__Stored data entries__
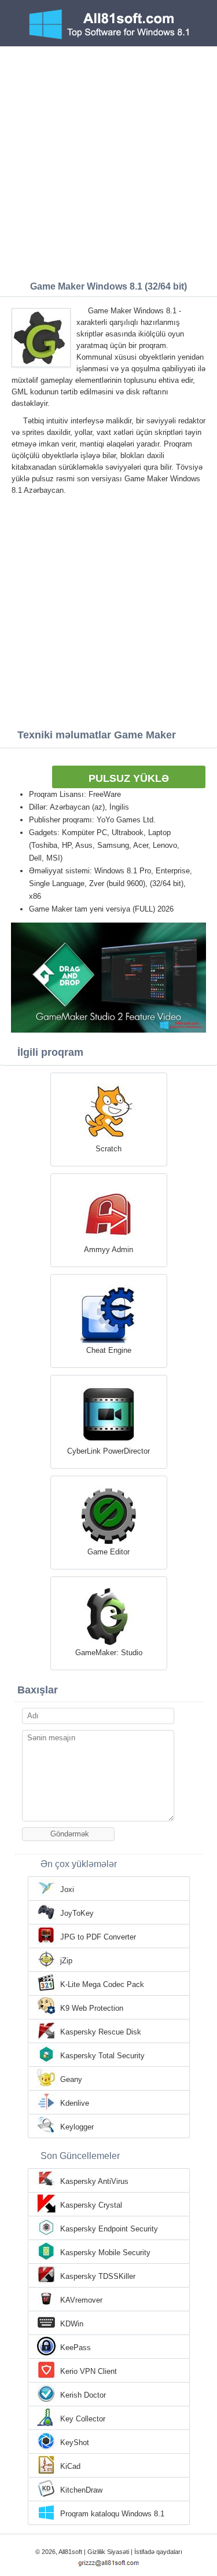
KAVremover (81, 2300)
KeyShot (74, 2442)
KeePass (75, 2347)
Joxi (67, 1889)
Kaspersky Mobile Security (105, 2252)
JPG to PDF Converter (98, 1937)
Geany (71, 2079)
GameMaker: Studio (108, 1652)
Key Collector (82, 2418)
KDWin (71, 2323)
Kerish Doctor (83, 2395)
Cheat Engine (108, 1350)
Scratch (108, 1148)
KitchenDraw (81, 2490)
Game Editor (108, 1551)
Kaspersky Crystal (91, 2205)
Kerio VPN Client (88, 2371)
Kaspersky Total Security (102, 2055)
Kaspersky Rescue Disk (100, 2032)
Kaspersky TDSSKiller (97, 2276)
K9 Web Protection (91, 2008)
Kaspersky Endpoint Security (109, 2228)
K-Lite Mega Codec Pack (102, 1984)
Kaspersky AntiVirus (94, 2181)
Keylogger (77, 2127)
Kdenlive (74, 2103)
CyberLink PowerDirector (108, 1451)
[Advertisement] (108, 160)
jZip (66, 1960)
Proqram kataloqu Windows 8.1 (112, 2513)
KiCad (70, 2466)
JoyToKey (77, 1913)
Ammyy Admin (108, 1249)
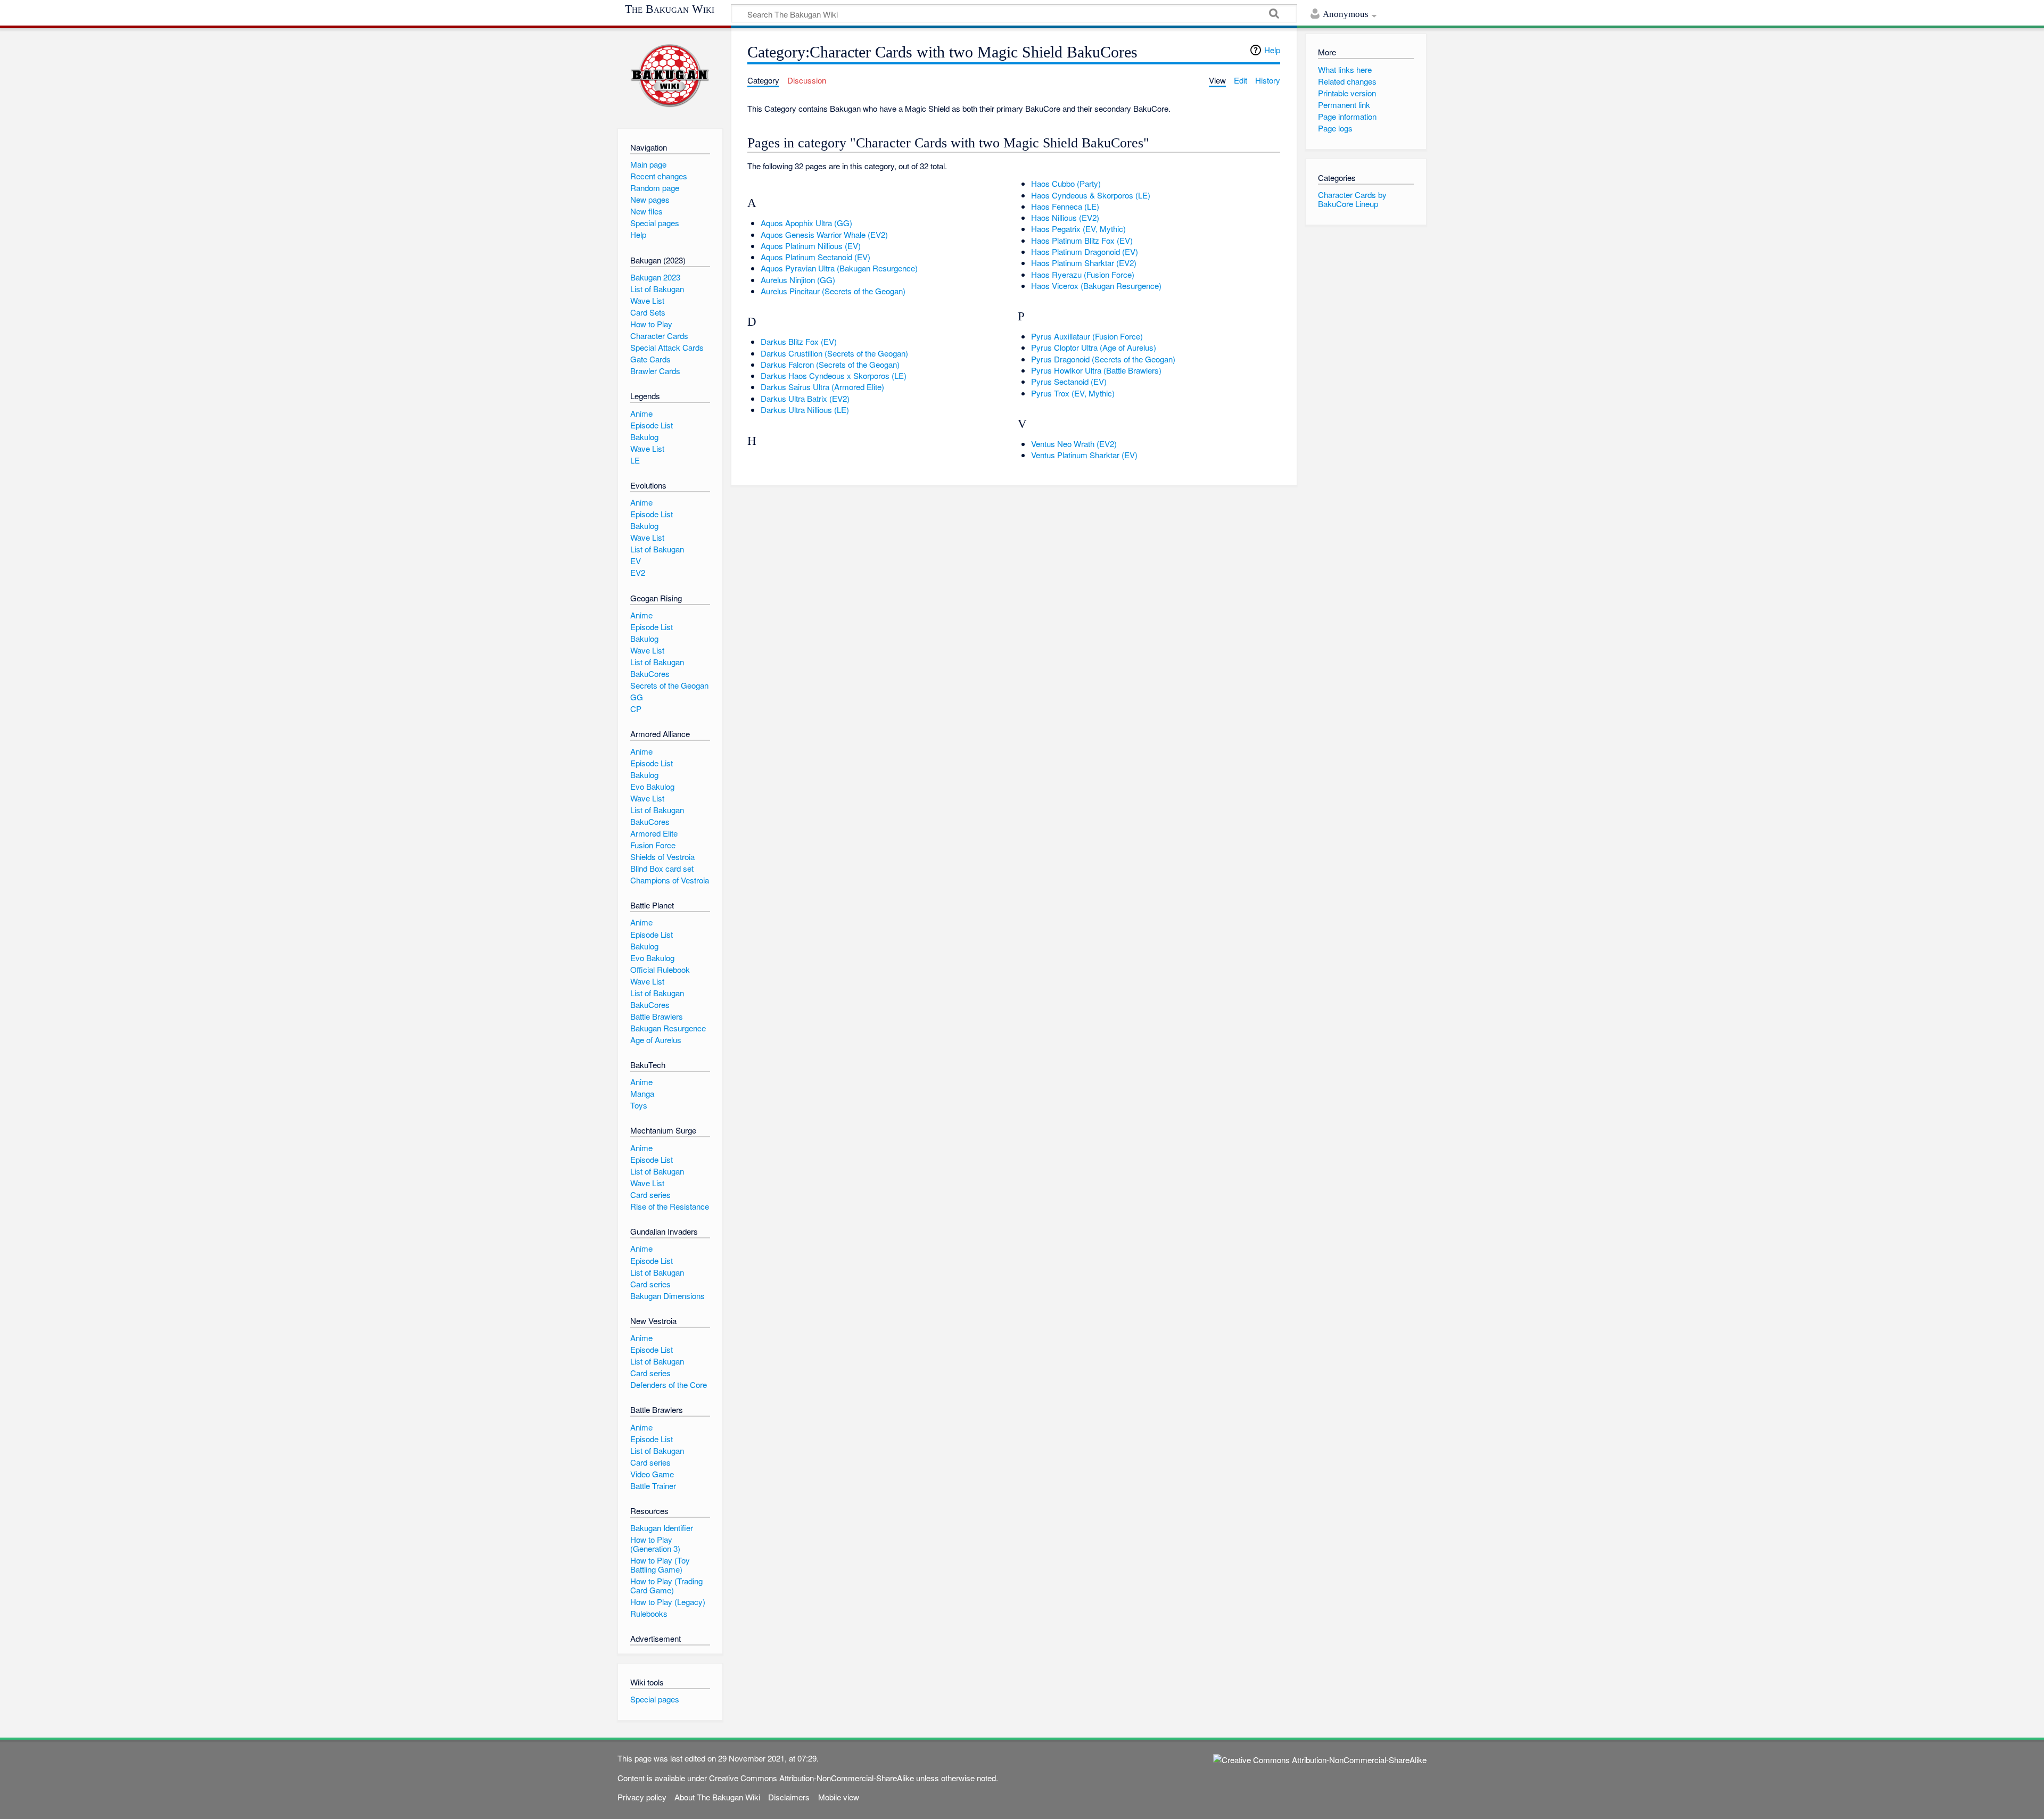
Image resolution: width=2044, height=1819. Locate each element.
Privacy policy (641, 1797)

---

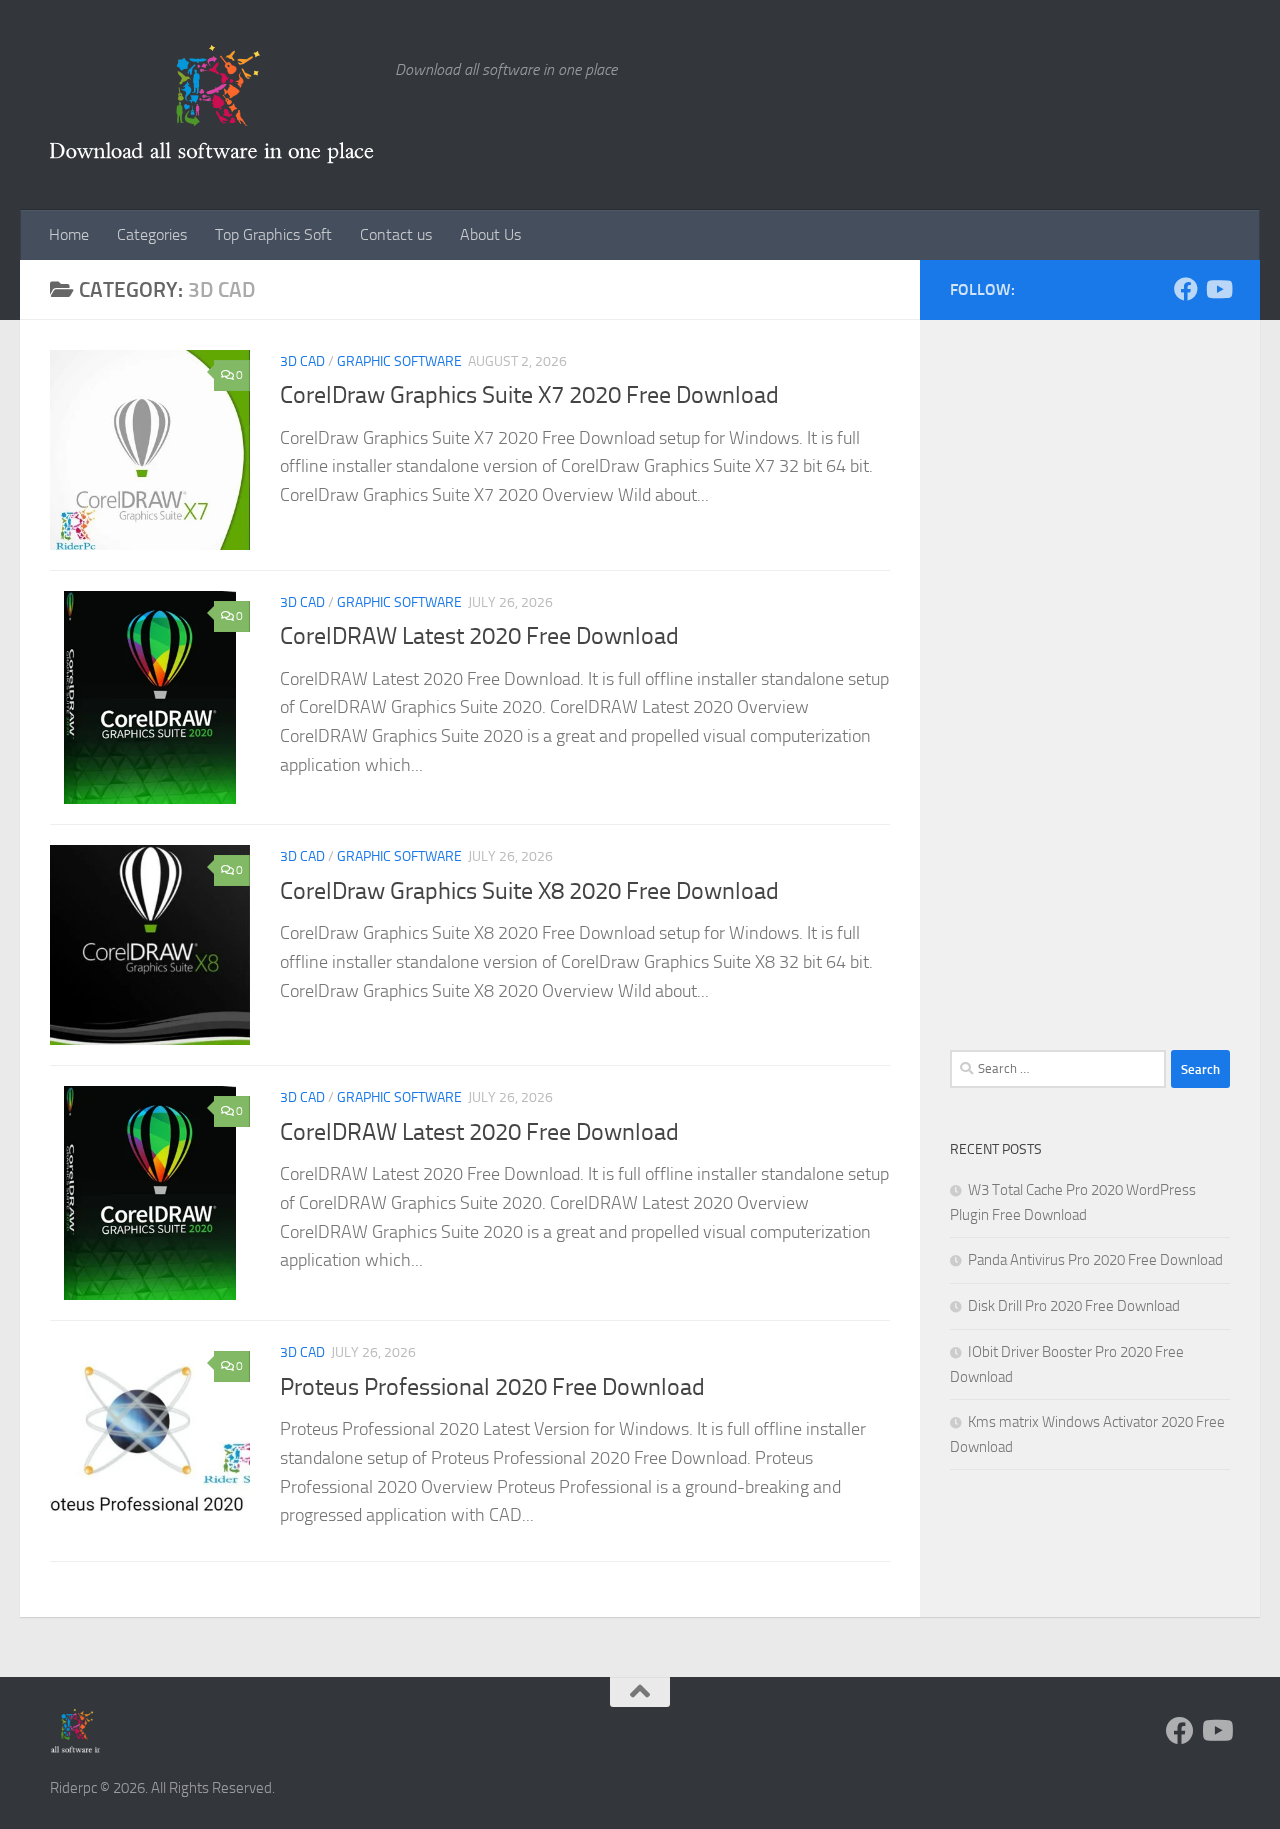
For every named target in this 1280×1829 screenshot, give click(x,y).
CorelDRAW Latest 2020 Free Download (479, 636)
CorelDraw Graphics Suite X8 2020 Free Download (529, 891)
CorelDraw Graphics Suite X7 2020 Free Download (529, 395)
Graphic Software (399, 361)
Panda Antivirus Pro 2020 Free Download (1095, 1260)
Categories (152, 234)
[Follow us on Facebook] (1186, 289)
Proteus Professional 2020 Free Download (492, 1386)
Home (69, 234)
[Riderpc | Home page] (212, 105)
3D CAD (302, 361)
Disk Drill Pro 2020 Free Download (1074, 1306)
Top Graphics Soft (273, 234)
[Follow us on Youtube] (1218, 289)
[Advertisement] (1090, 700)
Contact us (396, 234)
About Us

--

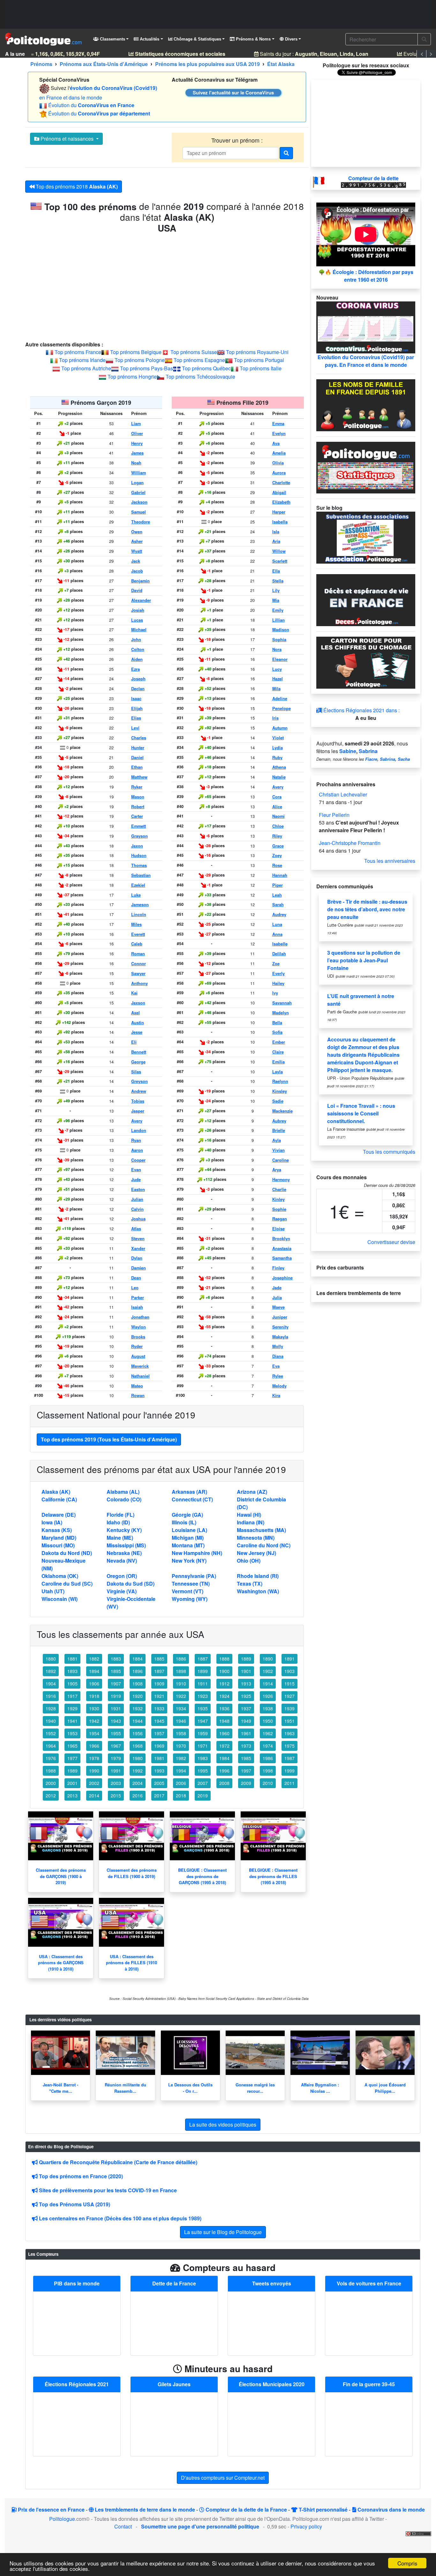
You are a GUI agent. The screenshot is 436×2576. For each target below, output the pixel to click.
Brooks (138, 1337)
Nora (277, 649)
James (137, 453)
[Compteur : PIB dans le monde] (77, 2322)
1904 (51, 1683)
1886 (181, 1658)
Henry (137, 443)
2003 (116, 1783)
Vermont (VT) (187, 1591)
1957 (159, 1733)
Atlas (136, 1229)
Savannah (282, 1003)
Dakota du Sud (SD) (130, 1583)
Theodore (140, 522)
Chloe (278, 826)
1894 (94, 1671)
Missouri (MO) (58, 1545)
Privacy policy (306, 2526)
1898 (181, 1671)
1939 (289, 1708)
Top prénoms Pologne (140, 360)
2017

__THE TASK__
Please give only the number of lines above that contain "screenshot".

__SOLUTION TO THIS EXERCISE__
2